▶ Stated problem
Reproduce word for word the lines that begin at the one containing "Task: Click the シンガポール Merlion thumbnail" and run through the last line of the items, including both ends.

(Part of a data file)
<<<<
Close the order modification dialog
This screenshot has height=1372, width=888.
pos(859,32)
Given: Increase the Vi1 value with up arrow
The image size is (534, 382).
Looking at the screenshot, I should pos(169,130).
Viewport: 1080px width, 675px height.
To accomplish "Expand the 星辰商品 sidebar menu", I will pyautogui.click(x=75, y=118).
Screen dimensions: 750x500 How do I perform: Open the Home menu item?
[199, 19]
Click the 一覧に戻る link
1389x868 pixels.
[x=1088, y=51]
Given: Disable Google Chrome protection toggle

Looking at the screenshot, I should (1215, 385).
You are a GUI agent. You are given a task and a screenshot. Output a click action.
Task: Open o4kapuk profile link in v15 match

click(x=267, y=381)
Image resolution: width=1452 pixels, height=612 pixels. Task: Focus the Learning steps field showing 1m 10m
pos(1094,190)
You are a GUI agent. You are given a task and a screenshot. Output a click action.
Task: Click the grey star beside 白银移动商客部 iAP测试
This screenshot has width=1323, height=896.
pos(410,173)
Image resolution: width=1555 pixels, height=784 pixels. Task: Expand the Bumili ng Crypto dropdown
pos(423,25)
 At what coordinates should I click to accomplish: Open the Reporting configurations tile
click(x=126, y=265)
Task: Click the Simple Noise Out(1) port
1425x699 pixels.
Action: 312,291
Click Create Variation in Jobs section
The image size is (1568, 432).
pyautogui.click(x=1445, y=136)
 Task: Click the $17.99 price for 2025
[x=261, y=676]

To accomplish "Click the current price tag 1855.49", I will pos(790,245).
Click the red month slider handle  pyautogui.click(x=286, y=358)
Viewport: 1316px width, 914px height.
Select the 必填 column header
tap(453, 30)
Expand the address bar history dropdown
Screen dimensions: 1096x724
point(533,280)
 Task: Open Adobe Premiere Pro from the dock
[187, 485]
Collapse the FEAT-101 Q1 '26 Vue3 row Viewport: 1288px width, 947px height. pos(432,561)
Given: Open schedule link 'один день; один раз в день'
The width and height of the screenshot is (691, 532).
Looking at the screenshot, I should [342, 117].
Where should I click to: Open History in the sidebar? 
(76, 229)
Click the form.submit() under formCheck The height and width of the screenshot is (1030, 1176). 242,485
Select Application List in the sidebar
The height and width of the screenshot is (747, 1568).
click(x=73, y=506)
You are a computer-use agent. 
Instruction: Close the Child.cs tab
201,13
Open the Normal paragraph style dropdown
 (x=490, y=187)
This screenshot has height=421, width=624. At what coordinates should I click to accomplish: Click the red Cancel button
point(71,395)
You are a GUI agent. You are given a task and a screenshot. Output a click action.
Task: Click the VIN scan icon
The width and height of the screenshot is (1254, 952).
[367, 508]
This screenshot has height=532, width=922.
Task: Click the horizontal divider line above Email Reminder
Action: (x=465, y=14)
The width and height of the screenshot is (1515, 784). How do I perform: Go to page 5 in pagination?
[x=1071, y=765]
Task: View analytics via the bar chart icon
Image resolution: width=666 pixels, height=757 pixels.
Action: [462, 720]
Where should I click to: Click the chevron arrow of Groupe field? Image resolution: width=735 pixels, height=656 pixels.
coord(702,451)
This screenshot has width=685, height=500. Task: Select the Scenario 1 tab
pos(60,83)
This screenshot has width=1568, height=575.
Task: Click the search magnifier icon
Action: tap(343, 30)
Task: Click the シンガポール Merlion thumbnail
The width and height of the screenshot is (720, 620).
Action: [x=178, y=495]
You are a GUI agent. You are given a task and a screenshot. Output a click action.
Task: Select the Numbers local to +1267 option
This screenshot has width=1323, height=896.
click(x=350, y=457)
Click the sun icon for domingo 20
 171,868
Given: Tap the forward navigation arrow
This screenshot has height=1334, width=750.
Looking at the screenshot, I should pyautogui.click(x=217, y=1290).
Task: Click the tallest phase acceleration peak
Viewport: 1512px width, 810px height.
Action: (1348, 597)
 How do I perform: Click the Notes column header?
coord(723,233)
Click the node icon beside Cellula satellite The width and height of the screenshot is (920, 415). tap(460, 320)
>>>>
▶ Correct output
Task: Click the シンガポール Merlion thumbnail
The width and height of the screenshot is (720, 620).
Action: [x=178, y=495]
You are a GUI agent. You are given a task and a screenshot. Output a click action.
Task: Select the Numbers local to +1267 option
This screenshot has width=1323, height=896.
click(x=350, y=457)
Click the sun icon for domingo 20
 171,868
Given: Tap the forward navigation arrow
This screenshot has height=1334, width=750.
Looking at the screenshot, I should pyautogui.click(x=217, y=1290).
Task: Click the tallest phase acceleration peak
Viewport: 1512px width, 810px height.
Action: (1348, 597)
 How do I perform: Click the Notes column header?
coord(723,233)
Click the node icon beside Cellula satellite The width and height of the screenshot is (920, 415). tap(460, 320)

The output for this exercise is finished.